Lines for locating words and elements:

◇ ◇ ◇

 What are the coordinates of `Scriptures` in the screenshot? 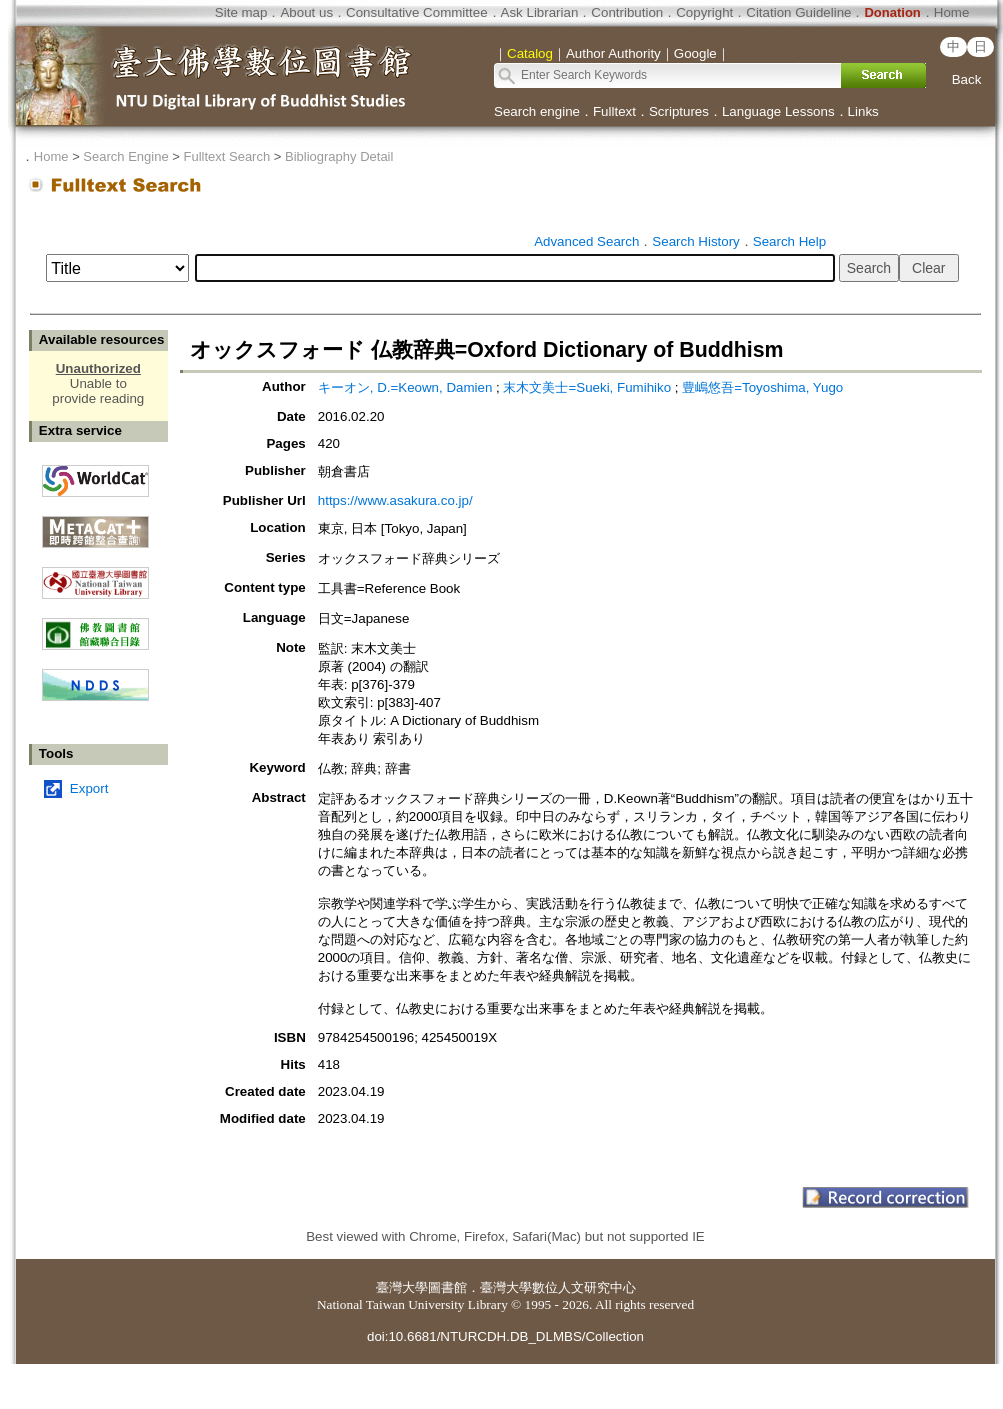 It's located at (679, 111).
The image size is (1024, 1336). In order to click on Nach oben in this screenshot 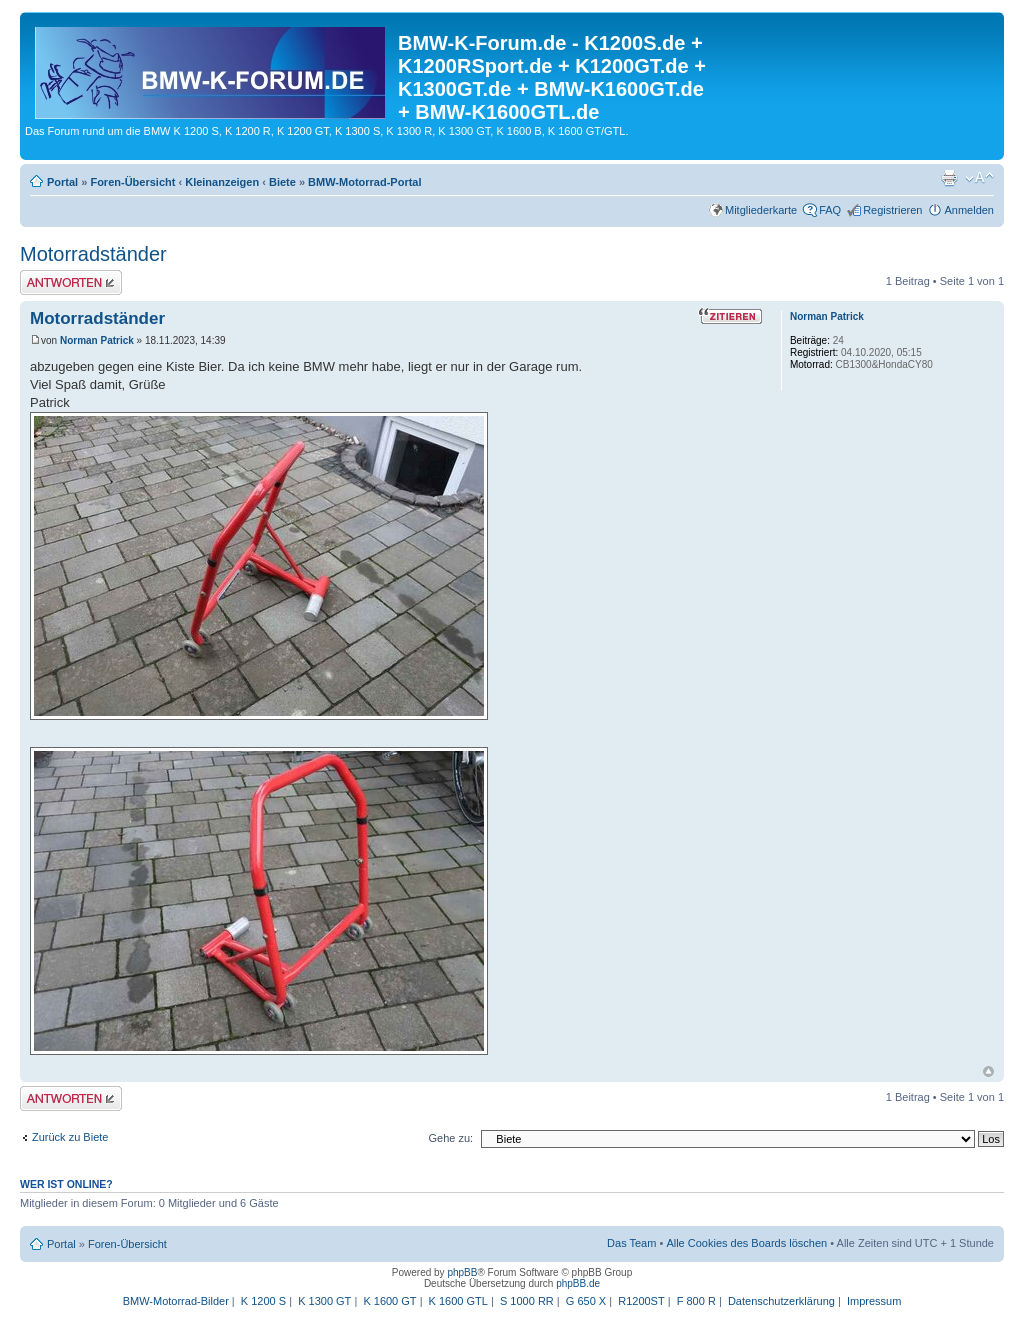, I will do `click(988, 1071)`.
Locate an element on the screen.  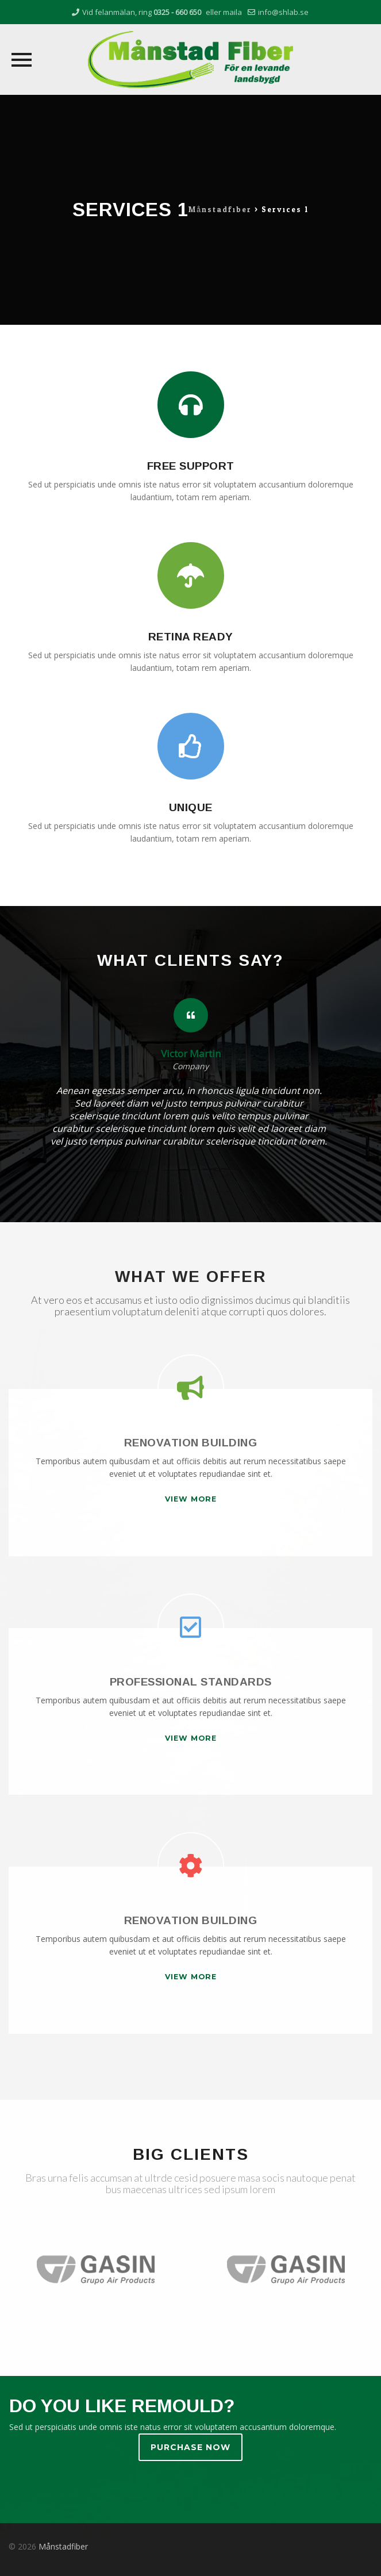
PURCHASE NOW is located at coordinates (190, 2447).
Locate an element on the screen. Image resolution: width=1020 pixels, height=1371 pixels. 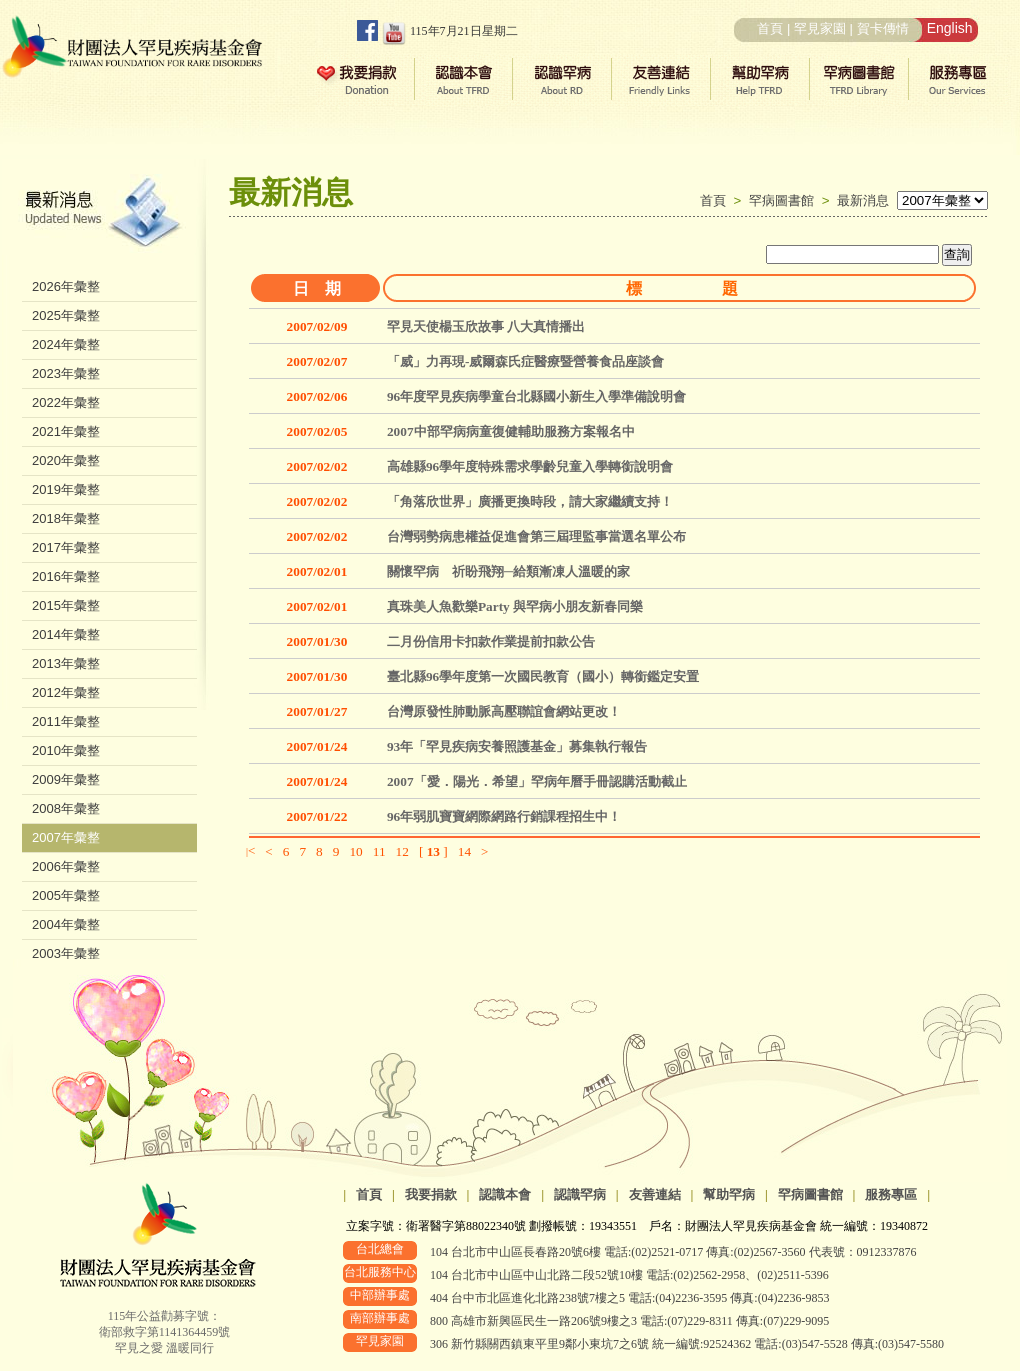
2024年彙整 is located at coordinates (66, 344).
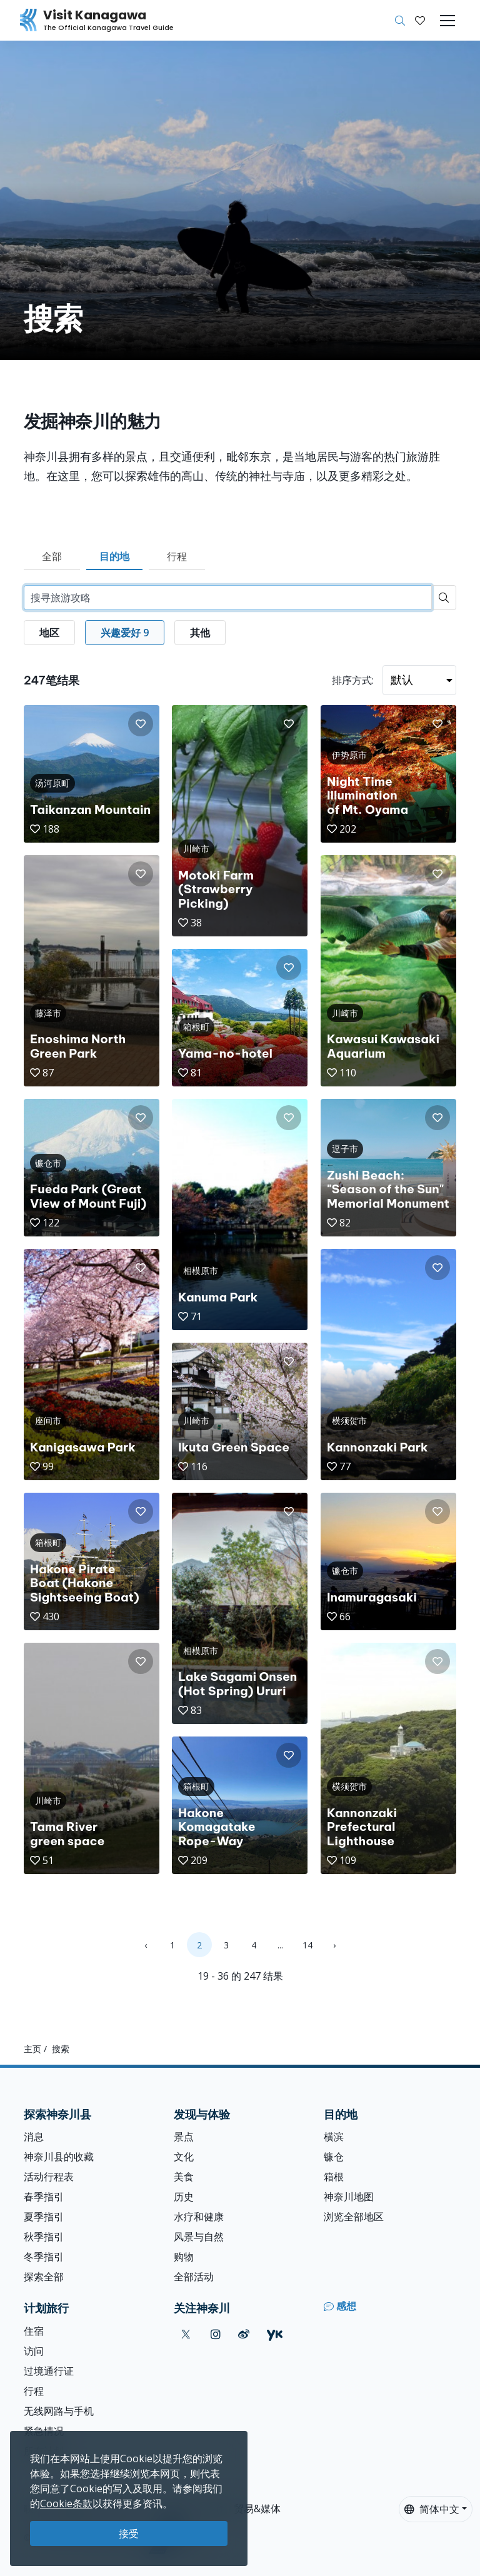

◇ ◇ ◇

### Directions for this task
Repeat the lines word for word, starting at the line that has "Locate an element on the screen. Image" and going on to the last line. Leave the pictures out of your answer.

### Answer to this exercise
Locate an element on the screen. Image resolution: width=1020 pixels, height=1371 pixels. 
2024年彙整 is located at coordinates (66, 344).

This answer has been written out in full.